Ill. : Le Jardin de Bomarzo par Antonioni. Texte : L’Échange impossible par Jean Baudrillard, éditions Galilée.
Nous pouvons nous rappeler des moments du passé où nous avions des chances égales de vivre ou de mourir, par exemple, lors d’un accident automobile. Naturellement, celui qui en parle a choisi de survivre, mais, dans le même temps, l’autre a choisi la mort. Chaque fois que quelqu’un se trouve devant un carrefour de ce genre, il a devant lui deux univers. L’un perd toute réalité parce qu’il y meurt, l’autre reste réel parce qu’il y survit.
Il abandonne l’univers où il n’est plus que mort, et il s’installe dans celui où il est toujours vivant. Il y a ainsi une vie où il est vivant et une autre où il est mort. La bifurcation entre les deux, liée à tel détail contingent, est parfois si ténue qu’on ne peut pas ne pas penser que l’événement fatal continue de se dérouler ailleurs. Il apparaît d’ailleurs souvent dans les rêves, où on le revit jusqu’à son terme.
Cette alternative n’est donc pas tout à fait fantôme, elle existe mentalement et mène une existence parallèle. On ne saurait parler d’inconscient, car il ne s’agit pas de refoulement, ni de retour du refoulé. Simplement, deux blocs se sont séparés et, quoique de plus en plus distants, ma vie actuelle est de plus en plus différente de celle qui a commencé pour le mort virtuel en cet instant-là, ils sont indivisibles.
Il en est ainsi de chaque moment décisifs, de la naissance comme de la mort. De même que le mort virtuel que je suis poursuis son cours sur l’autre versant, dans son existence en filigrane de la mienne, ainsi la naissance est cette ligne de partage où d’un côté j’existe en tant que moi, mais où, sur l’autre versant, je commence au même moment d’exister en tant qu’autre. Telle est la forme de l’altérité et je ne peux me penser sans cette altérité secrète, fruit à la fois de la séparation et de l’inséparabilité.
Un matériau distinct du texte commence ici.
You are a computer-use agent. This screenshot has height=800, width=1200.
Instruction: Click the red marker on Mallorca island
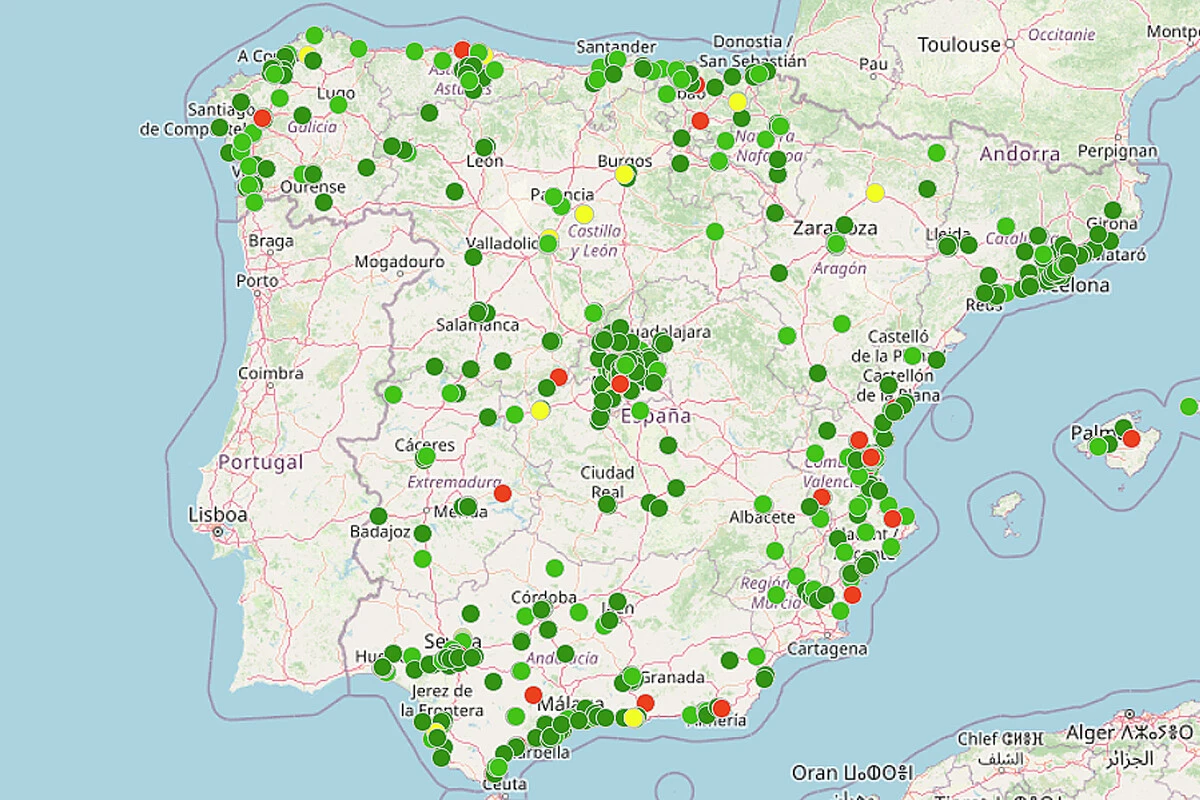(x=1131, y=438)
Ce qui s’est séparé définitivement, ainsi le moi du non-moi à la naissance n’en continue pas moins de courir sur une autre ligne. Ces lignes, ou ces vies parallèles ne se rejoignent que dans la mort. Mais, à certains moments, on peut sauter de l’une à l’autre, croiser une de ces autres vies. Le destin nous voue à une mort personnelle, mais il reste quelque chose de cette prédestination multiple. L’altérité est une trace de ces croisements, qui sont une des grilles du devenir : devenir-animal, devenir-plante, devenir-femme — franchir la ligne de démarcation des sexes et des espèces. Ainsi font les mots dans la langue qui reste le modèle du devenir : les mots ne respectent pas les limites du sens, ils frayent continuellement avec les significations parallèles.
Là où a lieu cette séparation irréversible, entre le vivant et le non-vivant, entre le sexué et le non-sexué, émerge la dénégation tout aussi irrésistible de cette séparation. Le vivant gardera la nostalgie du non-vivant, le sexué la nostalgie du non-sexué, les sexes garderont la nostalgie l’un de l’autre. La pensée gardera la nostalgie de la matière inintelligente, ou celles de bêtes qui ne parlent, ni ne pensent.
Les deux pulsions sont aussi violentes, celle de la libération, de l’arrachement au vivant, du sexe, de la pensée et celle du remords, du repentir de cette rupture. Le destin est de part et d’autre, mais plus précisément aux points où elles se croisent avec plus de violence.